◆ What you should do
As an exercise in exact copying, transcribe the lines below from the one holding "Task: Expand the left edge panel handle" through the last, with both ends included and pictures left out.
--- The records Enclosed Below ---
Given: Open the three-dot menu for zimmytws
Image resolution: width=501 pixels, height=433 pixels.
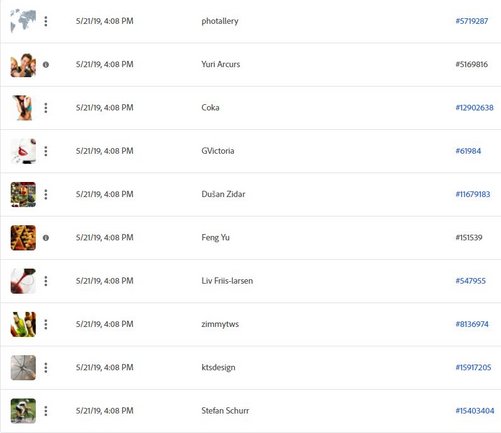Looking at the screenshot, I should 46,324.
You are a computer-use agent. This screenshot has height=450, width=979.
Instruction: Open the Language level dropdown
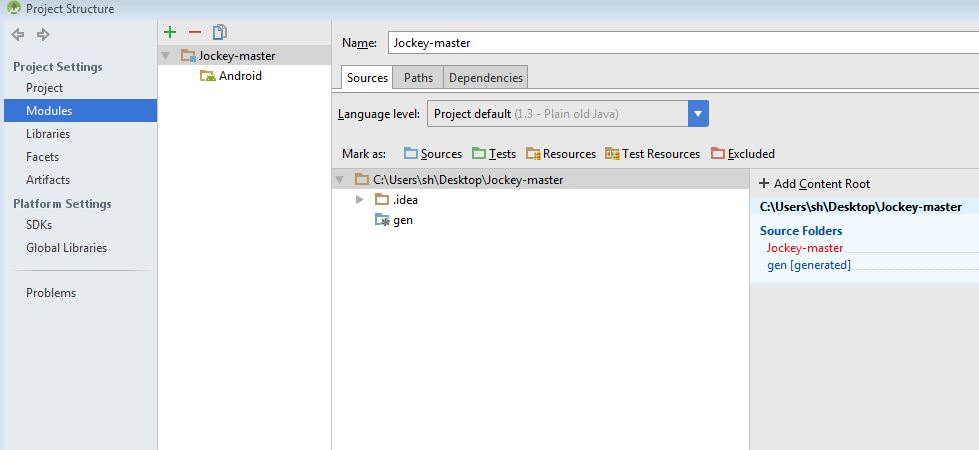click(x=698, y=114)

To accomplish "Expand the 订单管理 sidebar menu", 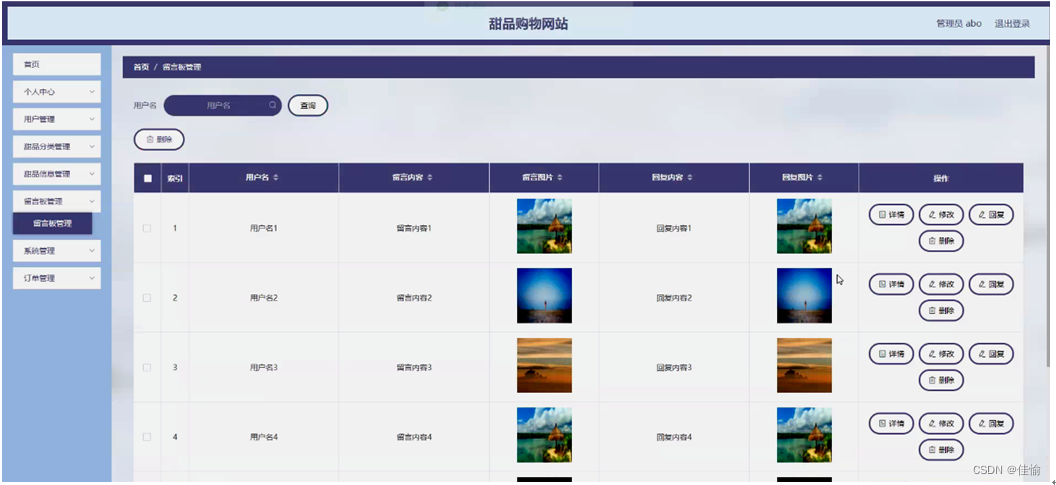I will pyautogui.click(x=57, y=278).
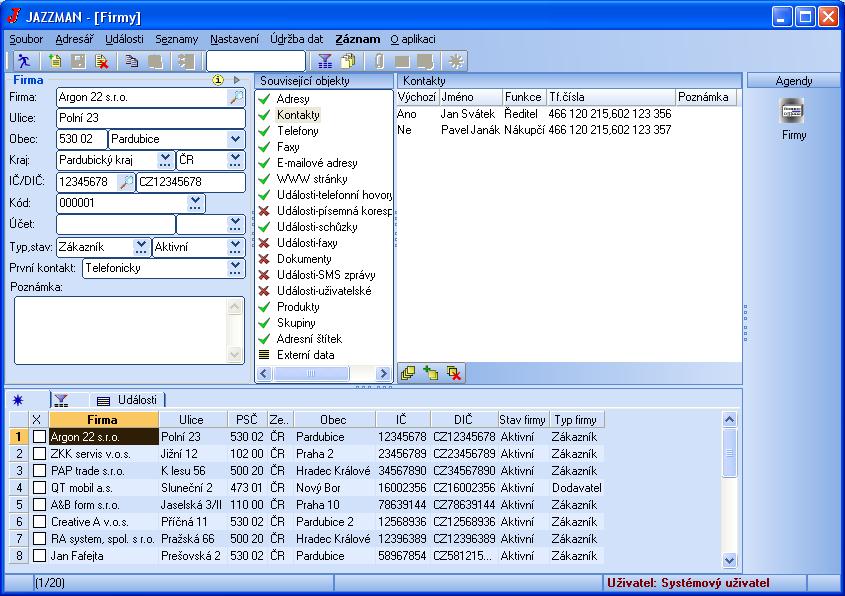Viewport: 845px width, 596px height.
Task: Open the Aktivní status dropdown
Action: (235, 246)
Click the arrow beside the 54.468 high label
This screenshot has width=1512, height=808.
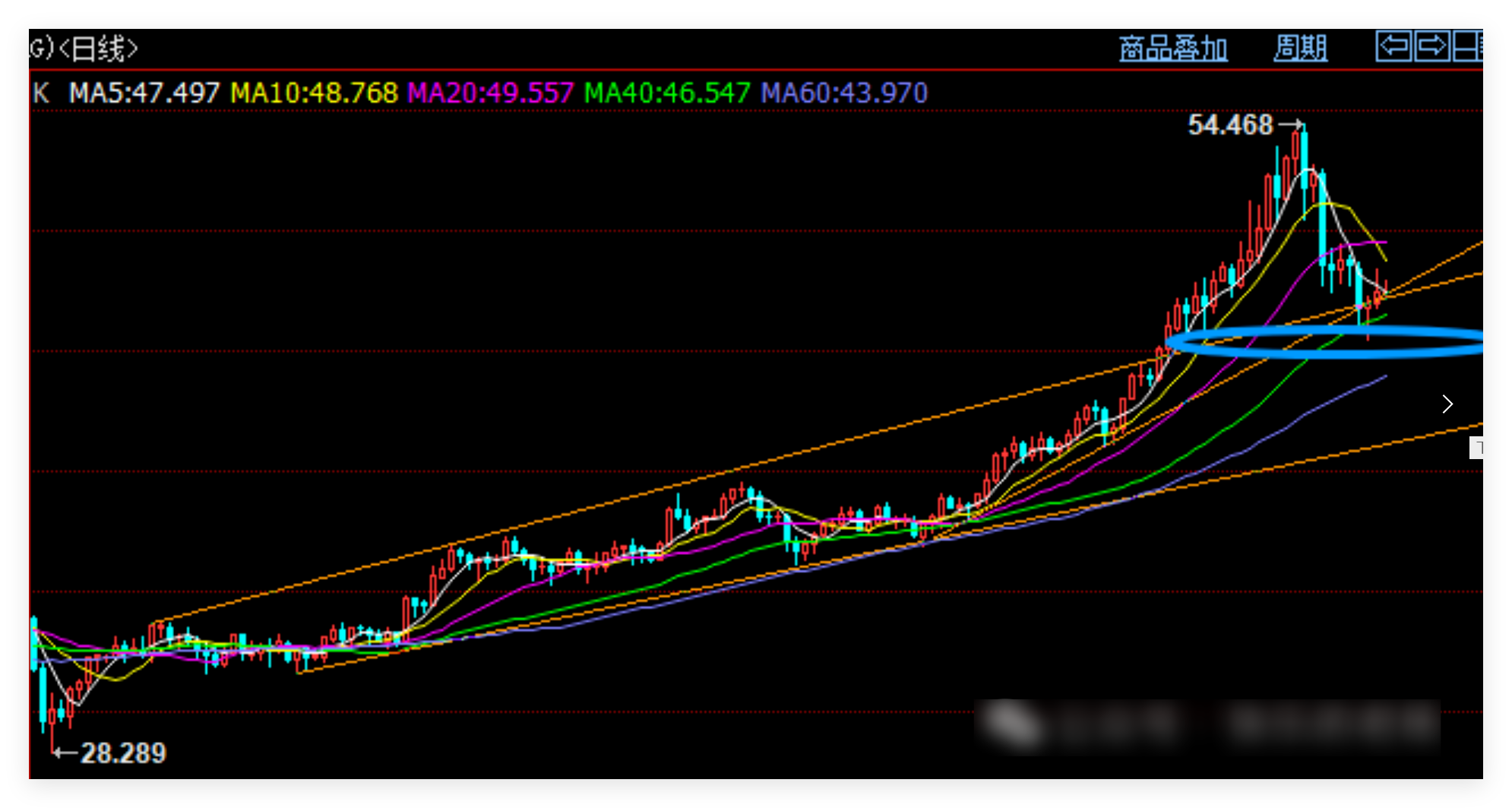point(1290,124)
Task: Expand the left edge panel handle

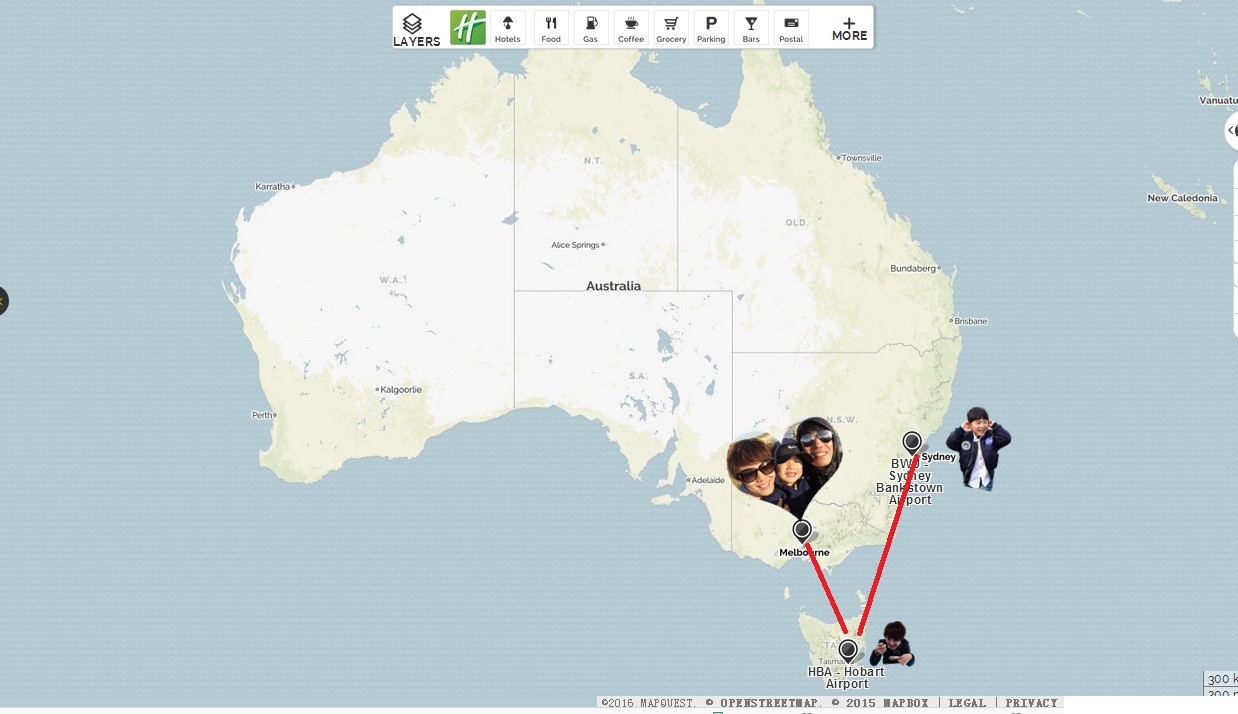Action: coord(3,300)
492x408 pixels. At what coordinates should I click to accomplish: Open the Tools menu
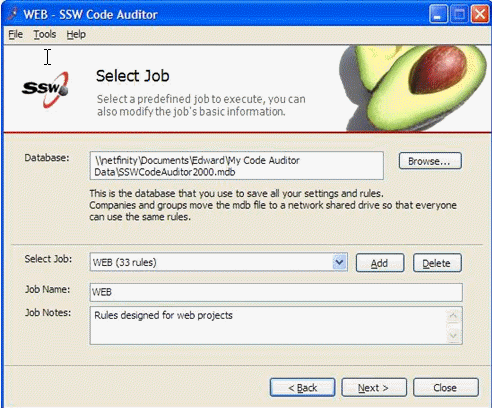click(x=45, y=34)
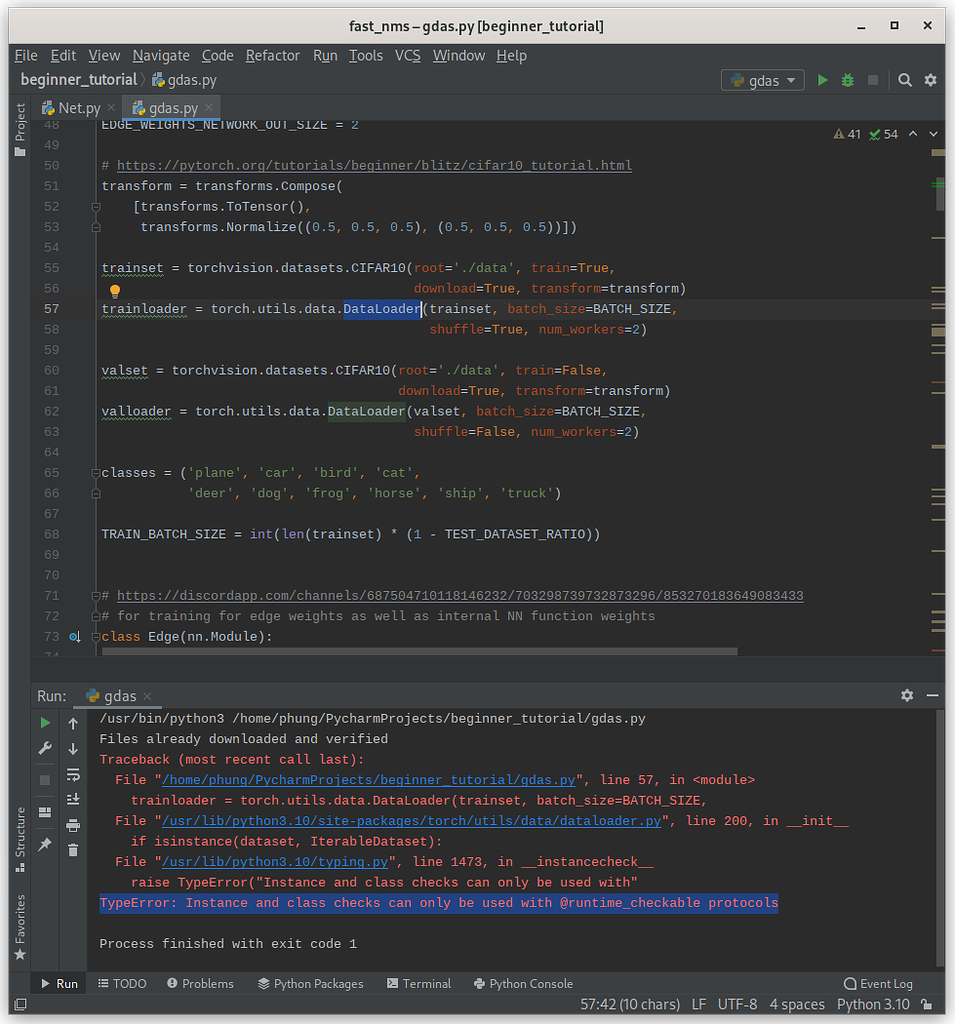Switch to the Net.py editor tab
955x1024 pixels.
(x=78, y=108)
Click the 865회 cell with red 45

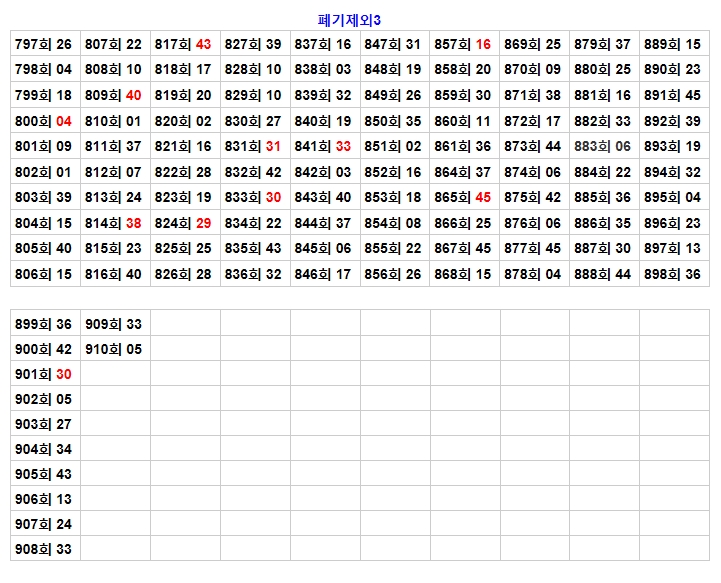pos(463,197)
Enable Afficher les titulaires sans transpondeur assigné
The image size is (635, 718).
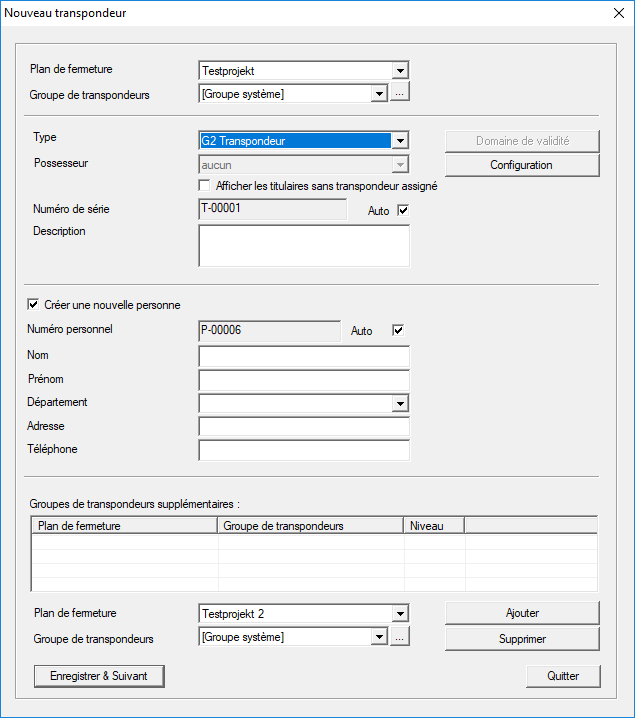pyautogui.click(x=205, y=186)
--- End of Enclosed The records ---
◆ Task solution
Task: Expand the left edge panel handle

Action: coord(3,300)
492x408 pixels. At what coordinates should I click to accomplish: Open the Tools menu
click(x=45, y=34)
Switch to the Net.py editor tab
955x1024 pixels.
(x=78, y=108)
Click the 865회 cell with red 45

pos(463,197)
Enable Afficher les titulaires sans transpondeur assigné
The image size is (635, 718).
pyautogui.click(x=205, y=186)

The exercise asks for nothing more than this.